BEGIN RECORD EXTRACTS
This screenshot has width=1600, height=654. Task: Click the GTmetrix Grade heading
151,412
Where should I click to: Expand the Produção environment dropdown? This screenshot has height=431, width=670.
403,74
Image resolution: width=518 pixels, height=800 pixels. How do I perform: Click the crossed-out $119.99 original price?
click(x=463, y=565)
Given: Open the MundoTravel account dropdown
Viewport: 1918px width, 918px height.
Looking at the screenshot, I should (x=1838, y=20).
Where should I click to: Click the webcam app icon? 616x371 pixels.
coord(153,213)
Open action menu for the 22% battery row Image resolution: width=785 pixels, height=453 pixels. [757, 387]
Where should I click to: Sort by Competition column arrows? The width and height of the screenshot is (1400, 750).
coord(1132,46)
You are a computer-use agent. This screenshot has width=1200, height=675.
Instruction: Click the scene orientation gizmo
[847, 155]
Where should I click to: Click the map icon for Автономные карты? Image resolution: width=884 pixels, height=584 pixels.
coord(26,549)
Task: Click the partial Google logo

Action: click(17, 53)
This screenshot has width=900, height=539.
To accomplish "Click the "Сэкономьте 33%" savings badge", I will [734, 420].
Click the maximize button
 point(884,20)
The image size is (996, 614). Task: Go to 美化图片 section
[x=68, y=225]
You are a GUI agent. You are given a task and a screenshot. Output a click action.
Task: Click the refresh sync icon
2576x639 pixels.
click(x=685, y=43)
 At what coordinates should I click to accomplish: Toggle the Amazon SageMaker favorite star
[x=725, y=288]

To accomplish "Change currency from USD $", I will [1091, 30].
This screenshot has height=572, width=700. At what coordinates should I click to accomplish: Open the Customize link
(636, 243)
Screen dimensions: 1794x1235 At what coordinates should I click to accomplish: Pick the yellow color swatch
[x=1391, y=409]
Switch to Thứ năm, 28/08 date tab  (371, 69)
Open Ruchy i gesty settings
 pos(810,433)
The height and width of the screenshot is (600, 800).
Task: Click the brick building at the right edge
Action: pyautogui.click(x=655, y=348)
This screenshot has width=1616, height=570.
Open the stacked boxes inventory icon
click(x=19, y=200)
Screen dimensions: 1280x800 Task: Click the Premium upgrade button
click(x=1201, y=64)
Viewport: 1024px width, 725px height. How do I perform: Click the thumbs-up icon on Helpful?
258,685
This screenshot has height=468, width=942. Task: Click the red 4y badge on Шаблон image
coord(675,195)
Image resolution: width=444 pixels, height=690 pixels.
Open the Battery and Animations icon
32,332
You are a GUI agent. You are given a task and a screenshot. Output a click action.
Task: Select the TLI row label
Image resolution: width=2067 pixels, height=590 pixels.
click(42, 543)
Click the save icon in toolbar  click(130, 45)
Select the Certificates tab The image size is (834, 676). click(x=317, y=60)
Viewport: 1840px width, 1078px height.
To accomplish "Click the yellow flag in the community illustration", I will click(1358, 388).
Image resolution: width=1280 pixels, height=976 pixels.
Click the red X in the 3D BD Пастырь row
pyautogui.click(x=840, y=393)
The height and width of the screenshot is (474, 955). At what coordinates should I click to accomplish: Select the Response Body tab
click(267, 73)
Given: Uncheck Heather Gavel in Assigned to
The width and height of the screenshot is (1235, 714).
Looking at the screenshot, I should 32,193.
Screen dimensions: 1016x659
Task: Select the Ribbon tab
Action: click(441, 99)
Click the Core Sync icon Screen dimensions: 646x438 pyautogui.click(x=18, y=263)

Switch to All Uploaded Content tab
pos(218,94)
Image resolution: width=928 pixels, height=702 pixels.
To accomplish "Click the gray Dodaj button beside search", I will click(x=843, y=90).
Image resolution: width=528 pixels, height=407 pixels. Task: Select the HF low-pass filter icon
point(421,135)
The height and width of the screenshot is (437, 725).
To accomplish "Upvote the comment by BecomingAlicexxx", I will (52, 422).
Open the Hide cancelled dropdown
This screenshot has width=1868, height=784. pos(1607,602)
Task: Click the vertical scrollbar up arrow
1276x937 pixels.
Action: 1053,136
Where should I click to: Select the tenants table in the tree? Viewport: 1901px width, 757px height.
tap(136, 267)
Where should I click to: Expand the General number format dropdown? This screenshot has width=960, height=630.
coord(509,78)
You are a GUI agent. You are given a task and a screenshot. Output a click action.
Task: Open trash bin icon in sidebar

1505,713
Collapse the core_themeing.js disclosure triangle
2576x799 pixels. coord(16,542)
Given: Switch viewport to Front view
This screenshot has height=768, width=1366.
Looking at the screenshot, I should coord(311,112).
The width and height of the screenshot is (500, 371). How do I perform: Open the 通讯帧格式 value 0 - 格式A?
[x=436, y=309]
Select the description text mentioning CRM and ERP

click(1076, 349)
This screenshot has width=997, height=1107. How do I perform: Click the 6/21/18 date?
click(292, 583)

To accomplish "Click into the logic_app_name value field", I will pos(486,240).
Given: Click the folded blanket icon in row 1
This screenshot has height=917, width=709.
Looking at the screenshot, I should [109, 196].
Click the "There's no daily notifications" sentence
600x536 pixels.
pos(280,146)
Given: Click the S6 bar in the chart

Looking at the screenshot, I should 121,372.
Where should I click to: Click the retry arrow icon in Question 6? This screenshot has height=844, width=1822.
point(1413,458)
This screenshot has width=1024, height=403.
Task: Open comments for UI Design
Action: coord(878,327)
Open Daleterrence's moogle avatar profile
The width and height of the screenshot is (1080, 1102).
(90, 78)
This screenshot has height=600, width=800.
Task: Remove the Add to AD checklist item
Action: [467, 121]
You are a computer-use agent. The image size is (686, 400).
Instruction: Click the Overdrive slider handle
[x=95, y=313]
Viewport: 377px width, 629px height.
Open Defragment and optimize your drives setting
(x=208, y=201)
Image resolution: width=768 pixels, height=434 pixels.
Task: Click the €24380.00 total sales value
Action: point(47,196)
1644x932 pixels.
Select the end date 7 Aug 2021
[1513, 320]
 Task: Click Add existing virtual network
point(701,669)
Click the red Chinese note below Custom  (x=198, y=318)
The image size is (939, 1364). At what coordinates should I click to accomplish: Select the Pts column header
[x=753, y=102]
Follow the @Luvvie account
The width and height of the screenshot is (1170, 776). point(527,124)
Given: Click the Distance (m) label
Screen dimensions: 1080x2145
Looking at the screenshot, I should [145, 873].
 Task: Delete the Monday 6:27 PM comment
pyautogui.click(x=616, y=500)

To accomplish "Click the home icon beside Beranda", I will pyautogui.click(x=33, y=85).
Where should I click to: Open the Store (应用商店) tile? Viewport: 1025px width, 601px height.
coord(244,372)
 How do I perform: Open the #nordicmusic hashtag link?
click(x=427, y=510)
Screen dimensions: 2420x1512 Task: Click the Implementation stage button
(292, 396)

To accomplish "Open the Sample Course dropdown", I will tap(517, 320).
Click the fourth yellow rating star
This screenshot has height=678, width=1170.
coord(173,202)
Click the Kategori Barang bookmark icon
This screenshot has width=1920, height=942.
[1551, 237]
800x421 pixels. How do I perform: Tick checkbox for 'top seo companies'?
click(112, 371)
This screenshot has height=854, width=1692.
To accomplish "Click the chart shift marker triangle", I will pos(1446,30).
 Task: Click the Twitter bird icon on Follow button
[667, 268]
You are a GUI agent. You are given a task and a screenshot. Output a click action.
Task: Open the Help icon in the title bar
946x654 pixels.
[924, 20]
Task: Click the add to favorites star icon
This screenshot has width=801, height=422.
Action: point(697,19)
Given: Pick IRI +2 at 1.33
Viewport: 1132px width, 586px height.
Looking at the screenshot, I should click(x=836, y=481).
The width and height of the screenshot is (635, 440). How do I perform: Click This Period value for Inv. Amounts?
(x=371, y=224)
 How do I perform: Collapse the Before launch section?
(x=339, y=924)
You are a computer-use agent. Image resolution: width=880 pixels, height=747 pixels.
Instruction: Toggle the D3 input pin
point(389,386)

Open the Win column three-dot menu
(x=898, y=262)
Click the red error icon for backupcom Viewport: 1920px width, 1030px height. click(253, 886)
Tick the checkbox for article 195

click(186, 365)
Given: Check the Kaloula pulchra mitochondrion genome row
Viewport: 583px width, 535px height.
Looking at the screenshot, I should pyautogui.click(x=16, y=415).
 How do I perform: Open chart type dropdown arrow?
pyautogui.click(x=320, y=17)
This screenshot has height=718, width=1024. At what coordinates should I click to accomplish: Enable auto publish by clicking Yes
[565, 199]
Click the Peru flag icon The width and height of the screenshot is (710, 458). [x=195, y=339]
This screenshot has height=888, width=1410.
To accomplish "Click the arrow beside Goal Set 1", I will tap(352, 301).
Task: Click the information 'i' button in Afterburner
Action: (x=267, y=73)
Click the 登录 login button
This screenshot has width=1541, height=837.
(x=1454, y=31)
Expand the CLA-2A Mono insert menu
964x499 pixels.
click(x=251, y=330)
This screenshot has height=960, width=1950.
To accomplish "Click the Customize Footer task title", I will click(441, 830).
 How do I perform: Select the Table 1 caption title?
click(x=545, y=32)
END RECORD EXTRACTS
ABOUT THIS EXERCISE: For every line in the data above that has the string "label", return that line.

EXERCISE SOLUTION:
Task: Select the TLI row label
Given: Click the Distance (m) label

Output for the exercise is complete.